Retype the part of the listing below that opens with the line containing "At what coordinates" and closes with the line containing "should pyautogui.click(x=641, y=762).", keeping both of those lines.

======== Task inputs ========

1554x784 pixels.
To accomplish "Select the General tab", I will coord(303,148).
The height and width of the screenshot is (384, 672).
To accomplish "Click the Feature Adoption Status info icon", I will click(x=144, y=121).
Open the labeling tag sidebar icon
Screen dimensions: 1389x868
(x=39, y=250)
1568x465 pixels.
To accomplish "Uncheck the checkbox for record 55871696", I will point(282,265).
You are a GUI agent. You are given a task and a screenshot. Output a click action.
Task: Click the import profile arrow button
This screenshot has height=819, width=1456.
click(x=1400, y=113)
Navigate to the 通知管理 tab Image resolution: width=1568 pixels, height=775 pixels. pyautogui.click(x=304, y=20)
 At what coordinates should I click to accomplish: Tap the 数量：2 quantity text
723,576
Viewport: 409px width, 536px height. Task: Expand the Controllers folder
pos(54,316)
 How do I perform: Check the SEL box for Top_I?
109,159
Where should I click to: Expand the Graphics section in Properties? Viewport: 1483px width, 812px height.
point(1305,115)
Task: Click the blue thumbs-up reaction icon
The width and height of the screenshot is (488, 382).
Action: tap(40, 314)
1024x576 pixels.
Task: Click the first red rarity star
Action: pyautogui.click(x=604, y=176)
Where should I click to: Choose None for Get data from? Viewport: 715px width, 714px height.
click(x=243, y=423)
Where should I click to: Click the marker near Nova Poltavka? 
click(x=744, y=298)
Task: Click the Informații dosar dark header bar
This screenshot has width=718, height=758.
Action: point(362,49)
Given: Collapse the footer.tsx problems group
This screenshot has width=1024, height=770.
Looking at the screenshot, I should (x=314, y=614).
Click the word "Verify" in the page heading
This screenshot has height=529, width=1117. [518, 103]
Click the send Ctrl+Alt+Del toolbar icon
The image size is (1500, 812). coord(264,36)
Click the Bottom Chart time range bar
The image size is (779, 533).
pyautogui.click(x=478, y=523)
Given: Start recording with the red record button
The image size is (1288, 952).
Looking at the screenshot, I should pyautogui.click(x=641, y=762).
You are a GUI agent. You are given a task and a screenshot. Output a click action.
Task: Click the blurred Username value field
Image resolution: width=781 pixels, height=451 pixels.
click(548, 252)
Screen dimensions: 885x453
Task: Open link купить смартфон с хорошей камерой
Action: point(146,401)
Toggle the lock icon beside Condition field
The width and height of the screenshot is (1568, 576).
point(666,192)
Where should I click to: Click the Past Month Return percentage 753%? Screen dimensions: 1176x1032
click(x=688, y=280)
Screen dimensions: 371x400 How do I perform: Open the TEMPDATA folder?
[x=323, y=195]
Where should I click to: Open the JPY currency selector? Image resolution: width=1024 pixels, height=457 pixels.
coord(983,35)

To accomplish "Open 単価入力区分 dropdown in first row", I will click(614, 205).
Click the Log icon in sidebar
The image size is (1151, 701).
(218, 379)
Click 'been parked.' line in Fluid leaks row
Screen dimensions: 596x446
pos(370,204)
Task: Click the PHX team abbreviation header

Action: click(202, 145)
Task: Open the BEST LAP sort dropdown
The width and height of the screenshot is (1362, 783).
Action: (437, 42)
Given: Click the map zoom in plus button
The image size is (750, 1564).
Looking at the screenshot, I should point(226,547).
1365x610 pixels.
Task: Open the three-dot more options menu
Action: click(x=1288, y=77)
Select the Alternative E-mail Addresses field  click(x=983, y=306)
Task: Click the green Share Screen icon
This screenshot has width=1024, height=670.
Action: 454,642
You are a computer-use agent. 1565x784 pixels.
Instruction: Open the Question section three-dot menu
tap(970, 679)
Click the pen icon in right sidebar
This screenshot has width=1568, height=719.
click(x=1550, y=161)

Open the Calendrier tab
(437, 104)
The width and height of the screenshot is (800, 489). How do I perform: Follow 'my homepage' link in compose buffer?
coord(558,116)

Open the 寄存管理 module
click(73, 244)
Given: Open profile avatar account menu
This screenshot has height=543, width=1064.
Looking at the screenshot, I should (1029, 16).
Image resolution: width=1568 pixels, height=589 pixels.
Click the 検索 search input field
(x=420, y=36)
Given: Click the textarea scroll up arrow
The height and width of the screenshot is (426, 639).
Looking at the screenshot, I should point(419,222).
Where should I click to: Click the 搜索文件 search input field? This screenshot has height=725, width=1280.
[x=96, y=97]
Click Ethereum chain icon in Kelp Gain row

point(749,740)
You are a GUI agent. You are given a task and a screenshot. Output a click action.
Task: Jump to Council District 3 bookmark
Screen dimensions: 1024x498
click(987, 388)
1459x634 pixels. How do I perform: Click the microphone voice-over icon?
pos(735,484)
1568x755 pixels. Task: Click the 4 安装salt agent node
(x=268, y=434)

========

* _The completed task_:
 At what coordinates should I click to accomplish: Tap the 数量：2 quantity text
723,576
Viewport: 409px width, 536px height. Task: Expand the Controllers folder
pos(54,316)
 How do I perform: Check the SEL box for Top_I?
109,159
Where should I click to: Expand the Graphics section in Properties? Viewport: 1483px width, 812px height.
point(1305,115)
Task: Click the blue thumbs-up reaction icon
The width and height of the screenshot is (488, 382).
Action: tap(40, 314)
1024x576 pixels.
Task: Click the first red rarity star
Action: pyautogui.click(x=604, y=176)
Where should I click to: Choose None for Get data from? Viewport: 715px width, 714px height.
click(x=243, y=423)
Where should I click to: Click the marker near Nova Poltavka? 
click(x=744, y=298)
Task: Click the Informații dosar dark header bar
This screenshot has width=718, height=758.
Action: point(362,49)
Given: Collapse the footer.tsx problems group
This screenshot has width=1024, height=770.
Looking at the screenshot, I should (x=314, y=614).
Click the word "Verify" in the page heading
This screenshot has height=529, width=1117. [518, 103]
Click the send Ctrl+Alt+Del toolbar icon
The image size is (1500, 812). coord(264,36)
Click the Bottom Chart time range bar
The image size is (779, 533).
pyautogui.click(x=478, y=523)
Given: Start recording with the red record button
The image size is (1288, 952).
Looking at the screenshot, I should pyautogui.click(x=641, y=762).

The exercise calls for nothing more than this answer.